▶ _SELECTED PASSAGE_:
+-------+

Camilleri has since been at the forefront of Australian music culture for decades and was inducted into The Australian Recording Industry Association Hall of Fame in 2007. Under his stewardship, The Black Sorrows have recorded seventeen albums to date and continue to be one of Australia’s most loved live acts. 

Faithfull Satellite is an album that packs a hefty punch from start to finish with the artists that excited and influenced Camilleri well represented. Costello’s trademark is all over the opening track and is revisited on Love Is On It’s Way, with a reggae beat Watching The Detectives style. It Ain’t Ever Gonna Happen comes across as time honoured Cohen with accompanying backing vocals and Winter Rose recalls a classic Van Morrison sound. Not content with merely paying homage to their peers they also dust down their banjos and fiddles for the country (ish) Fix My Bell and move more up tempo with a classic power pop melody with Carolina.

The album was recorded at Woodstock Studio in Melbourne with production duties shared by Camilleri and keyboard player John Mc All. The twelve songs were written by Camilleri and executive producer Nick Smith.

Conor O’Donnell Come On In Self Release

Conor O’Donnell’s father Al was very much part of the mid 60’s flourishing folk scene in London, rubbing shoulders with household names such as Peggy Seegar, Billy Connolly, Martin Carthy and Ewan Mc Coll. In Dublin he performed alongside The Dubliners and for a brief period  was a member of the traditional folk group Sweeney’s Men. He sadly passed away in 2015 and Come On In, Conor O’ Donnell’s debut album, is dedicated to his late father.

Featuring eleven self-penned songs, the albums stand out track is the haunting ballad Trouble I’m In and embraces the full range of roots music with nods to rockabilly (T Minus 20), country (Trucks A Gonna Roll) and two songs (Bobby Cole and Come On In) that recall the work of Simone Felice.

Recorded at Orphan Recording in Dublin the album was co-produced by Garvan Gallagher who also plays bass and keyboards and guest musician Gavin Glass who contributes keyboards and slide guitar. Also guesting on the album on violin is Leo O’Kelly with regular band members Kieran Mc Evoy (guitar, Duesenberg, vocals) and Sean Devitt (drums, vocals) completing the line up.

Donald Byron Wheatley Moondogs And Madogs Maiden Voyage

A number of the music magazines we subscribe to include in their review sections ‘Rediscovered’ features, reminding us or introducing us to forgotten or little known acts that released quality music back in the day but for some reason did not reach a market or were unappreciated at the time. Listening to  set me thinking that this album may feature in a similar scenario twenty years down the road as an extraordinary recording that did not get its due recognition when released. It’s an excellent album to say the least and exceptional in that the artist has never played onstage to a live audience. 

The title Donald Byron Wheatley conjures up an image of an aristocratic public schooled English gent most likely dressed in tweeds from head to toes and clad in hand made Barker Alderney brogues. In fact nothing could be further from the truth. Wheatley spent his childhood in the family’s travelling business erecting and dismantling helter-skelters at various carnivals and fairgrounds up and down the country. His introduction to music was through his father’s love of the blues, regularly playing Bessie Smith, Muddy Waters and Howlin’ Wolf and eventually progressing to the early classic Dylan recordings. Both his father and grandfather were musical, playing the guitar and accordion but purely as a pass time.

+-------+

▶ _ENTRIES SUPPLIED_:
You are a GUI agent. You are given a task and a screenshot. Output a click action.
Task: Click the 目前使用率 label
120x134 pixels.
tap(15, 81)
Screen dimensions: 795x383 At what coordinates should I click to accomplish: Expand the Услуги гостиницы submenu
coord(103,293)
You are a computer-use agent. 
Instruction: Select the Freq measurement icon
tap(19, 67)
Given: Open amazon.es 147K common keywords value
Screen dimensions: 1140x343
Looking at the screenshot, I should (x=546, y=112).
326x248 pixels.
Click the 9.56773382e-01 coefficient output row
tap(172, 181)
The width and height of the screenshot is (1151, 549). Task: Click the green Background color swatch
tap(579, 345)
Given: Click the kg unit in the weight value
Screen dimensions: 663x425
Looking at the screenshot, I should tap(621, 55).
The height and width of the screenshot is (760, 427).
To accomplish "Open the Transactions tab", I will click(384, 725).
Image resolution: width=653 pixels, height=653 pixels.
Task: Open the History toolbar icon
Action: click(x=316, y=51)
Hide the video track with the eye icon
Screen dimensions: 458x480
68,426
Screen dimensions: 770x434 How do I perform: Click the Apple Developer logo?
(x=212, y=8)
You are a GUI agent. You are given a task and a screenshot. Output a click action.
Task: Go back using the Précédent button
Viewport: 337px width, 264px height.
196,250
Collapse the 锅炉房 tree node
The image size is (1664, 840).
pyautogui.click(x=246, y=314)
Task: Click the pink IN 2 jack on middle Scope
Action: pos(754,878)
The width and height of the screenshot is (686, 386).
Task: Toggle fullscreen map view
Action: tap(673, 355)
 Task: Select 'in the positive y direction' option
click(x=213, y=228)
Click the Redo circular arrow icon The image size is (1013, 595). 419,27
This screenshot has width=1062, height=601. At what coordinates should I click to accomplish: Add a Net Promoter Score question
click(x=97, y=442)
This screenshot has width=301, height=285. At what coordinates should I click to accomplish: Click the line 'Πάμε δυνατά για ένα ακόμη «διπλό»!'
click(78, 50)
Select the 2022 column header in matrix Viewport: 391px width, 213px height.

+-------+

▶ _WHAT TO DO_:
Please answer these questions using the album reviews:
1. In which studio and city was Faithfull Satellite recorded?
2. Who plays violin on Come On In?
3. What work did Wheatley do as a child in the family's traveling business?
The lines have nothing to do with this work.

▶ _SOLUTION FOR THIS PROBLEM_:
1. Woodstock Studio in Melbourne.
2. Leo O'Kelly.
3. He erected and dismantled helter-skelters at carnivals and fairgrounds.